──────── Data to use ────────

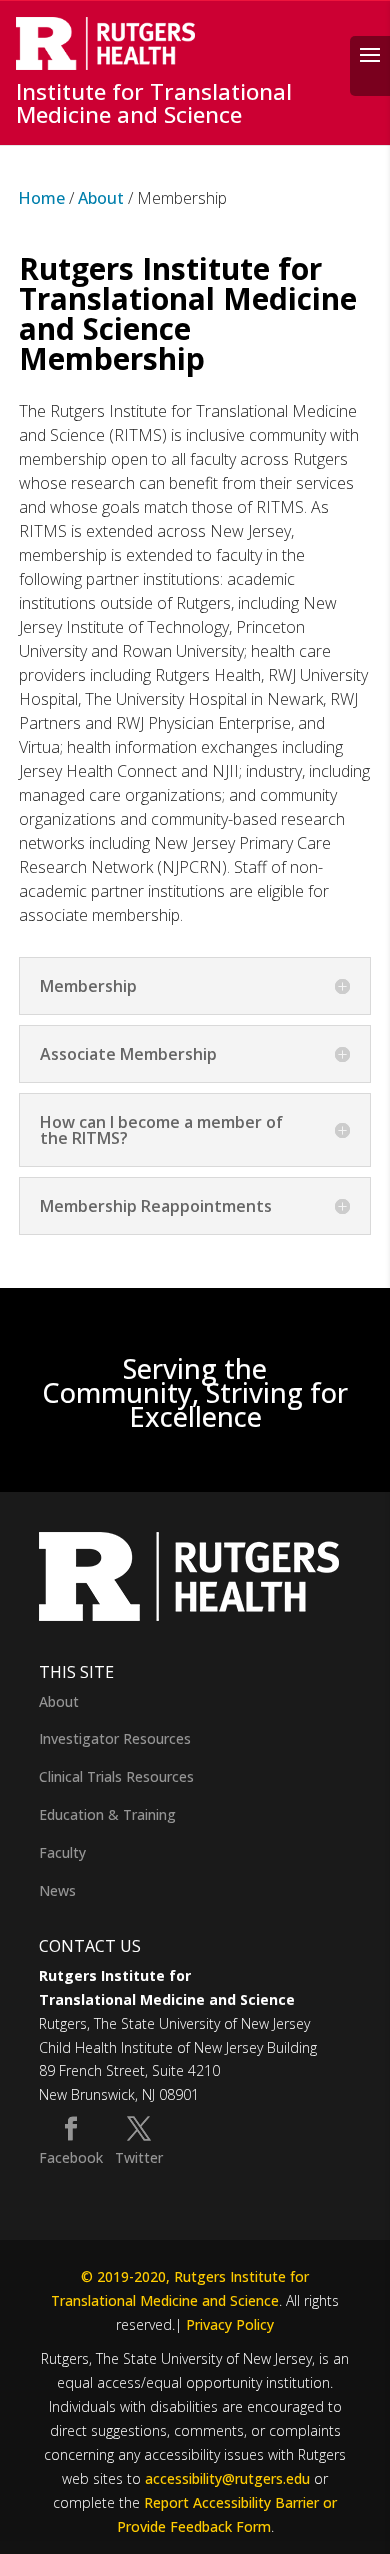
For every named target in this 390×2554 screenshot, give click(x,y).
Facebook (71, 2157)
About (101, 198)
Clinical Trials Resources (116, 1776)
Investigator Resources (115, 1738)
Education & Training (107, 1814)
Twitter (139, 2157)
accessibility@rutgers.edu (227, 2478)
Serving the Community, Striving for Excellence (195, 1392)
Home (41, 198)
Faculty (62, 1852)
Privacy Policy (230, 2324)
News (57, 1890)
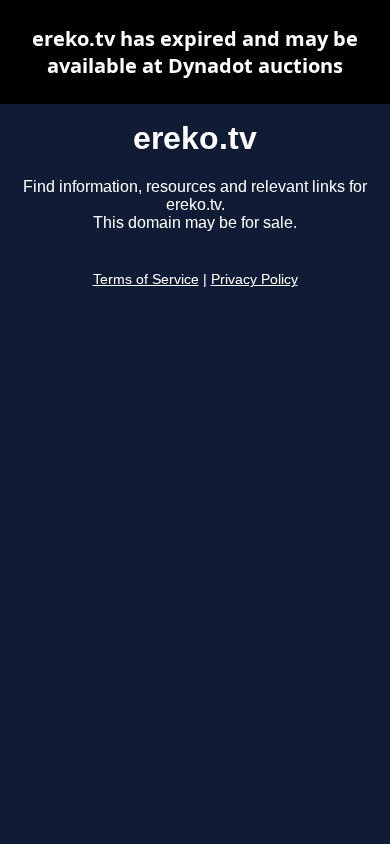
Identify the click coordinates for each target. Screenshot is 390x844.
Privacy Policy (254, 279)
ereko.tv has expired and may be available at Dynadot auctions (195, 52)
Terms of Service (146, 279)
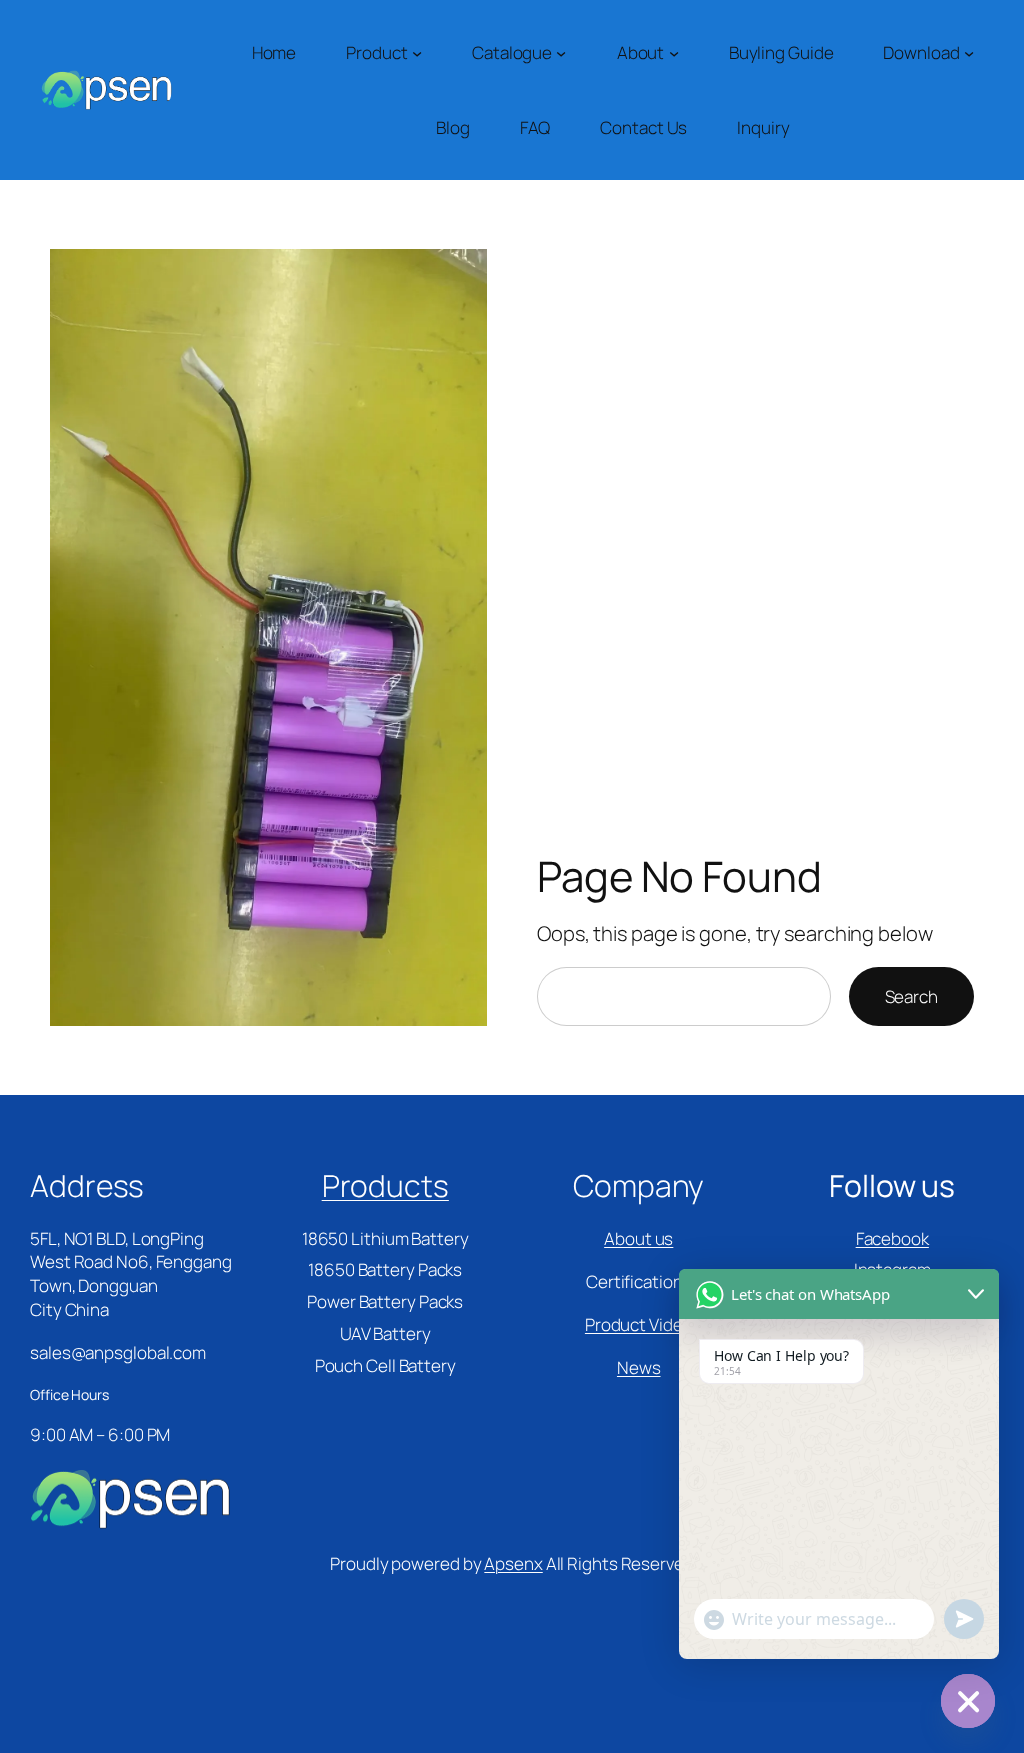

────────

> What you will do
The answer must be an exact reproduction of the records, with every picture left out.

> Reply
For every named target in this 390×2554 screenshot, give click(x,y).
Facebook (71, 2157)
About (101, 198)
Clinical Trials Resources (116, 1776)
Investigator Resources (115, 1738)
Education & Training (107, 1814)
Twitter (139, 2157)
accessibility@rutgers.edu (227, 2478)
Serving the Community, Striving for Excellence (195, 1392)
Home (41, 198)
Faculty (62, 1852)
Privacy Policy (230, 2324)
News (57, 1890)
Identify the click coordinates for each target. Screenshot is 390x844.
Privacy Policy (254, 279)
ereko.tv has expired and may be available at Dynadot auctions (195, 52)
Terms of Service (146, 279)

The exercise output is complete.